Late infantile metachromatic leukodystrophy, also known as MLD, is a condition caused by a deficiency of the arylsulfatase A enzyme, which results due to a gene mutation. Because an individual lacks this enzyme, a build-up of sulfatides develops in the tissues of the body. This results in the destruction of the myelin sheath that protects the body's central nervous system. As a result, the muscles of the body stop functioning properly.

Late infantile metachromatic leukodystrophy is inherited in an autosomal recessive pattern. If both parents are carriers, a child has a one-in-four chance of developing the disorder and a fifty percent chance of becoming a carrier but being unaffected by the disease itself. Twenty-five percent of children born to two parents who carry the mutated gene will not be affected by the condition, nor will they carry the genetic mutation.

When a patient suffers from late infantile metachromatic leukodystrophy, the symptoms can vary. Symptoms commonly associated with the condition include difficulty walking after the first year of life, muscle wasting, weakness, muscle rigidity, vision loss leading to blindness, convulsions, developmental delays, difficulty swallowing, dementia and paralysis. In some cases, a child who is diagnosed with this disorder will fall into a coma. If left untreated, most of the children who are diagnosed with late infantile MLD do not survive beyond five years of age.

Late infantile metachromatic leukodystrophy is a terminal illness and, as such, there is no cure or effective course of treatment. Instead, treatment will be focused on pain management and controlling other symptoms of the condition. Bone marrow transplants and stem cell transplants may be able to slow the progression of the disease, although the effectiveness of this treatment is still under debate.

Filing for Social Security Disability with Late Infantile Metachromatic Leukodystrophy (MLD)

If your child has been diagnosed with late infantile metachromatic leukodystrophy, your child may qualify for Social Security Disability benefits to help offset some of the financial stress caused by the condition. When applying for disability benefits for your child, make sure that you provide as much medical documentation as possible, including complete copies of your child's medical records. Lab results, treatment histories and written statements from your child's physicians can all help support your claim for Social Security Disability benefits.

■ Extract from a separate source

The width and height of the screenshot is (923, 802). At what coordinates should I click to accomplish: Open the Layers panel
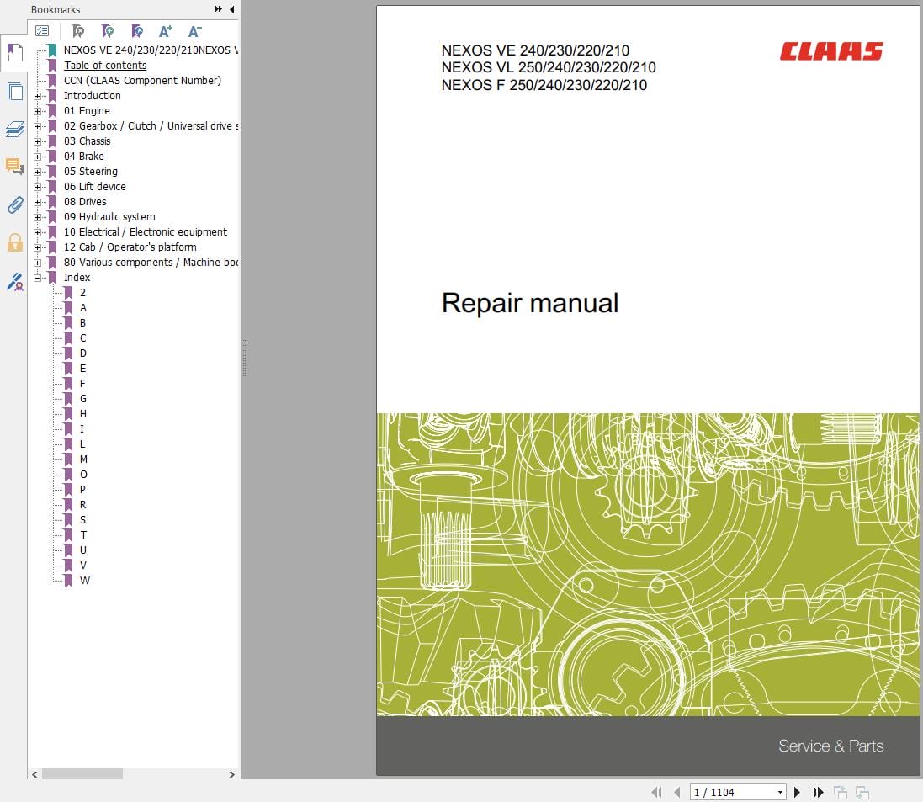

It is important that you provide the Social Security Administration with as much information as possible when completing your child's Social Security Disability application. Fill out the application in its entirety and answer all questions with well-written, carefully thought-out answers. Questions should be answered in detail. Simple “yes” or “no” or one-word answers will likely result in a delay of your child's disability approval.

Your Child’s Late Infantile Metachromatic Leukodystrophy (MLD) Social Security Disability Case

Although late infantile metachromatic leukodystrophy is one of the 88 conditions that qualifies a claim for processing under the SSA's Compassionate Allowances guidelines, it is important that you understand this does not mean an automatic approval of your child's disability claim. While it does not happen often, the Social Security Administration has been known to deny claims based on Compassionate Allowances listings. This usually happens when an applicant files a claim that has not been completed properly or when an applicant does not include enough medical evidence with their Social Security Disability claim.

In order to increase your chances of a quick and hassle-free approval of your child's Social Security Disability application, you may want to consider retaining the services of a qualified Social Security attorney or advocate. This professional will work with you to ensure that your claim is completed properly and that all necessary medical evidence is provided to the Social Security Administration. Your advocate or attorney can also ensure that the adjudicator who reviews your file understands how your child's condition qualifies for processing under the SSA's Compassionate Allowances guidelines.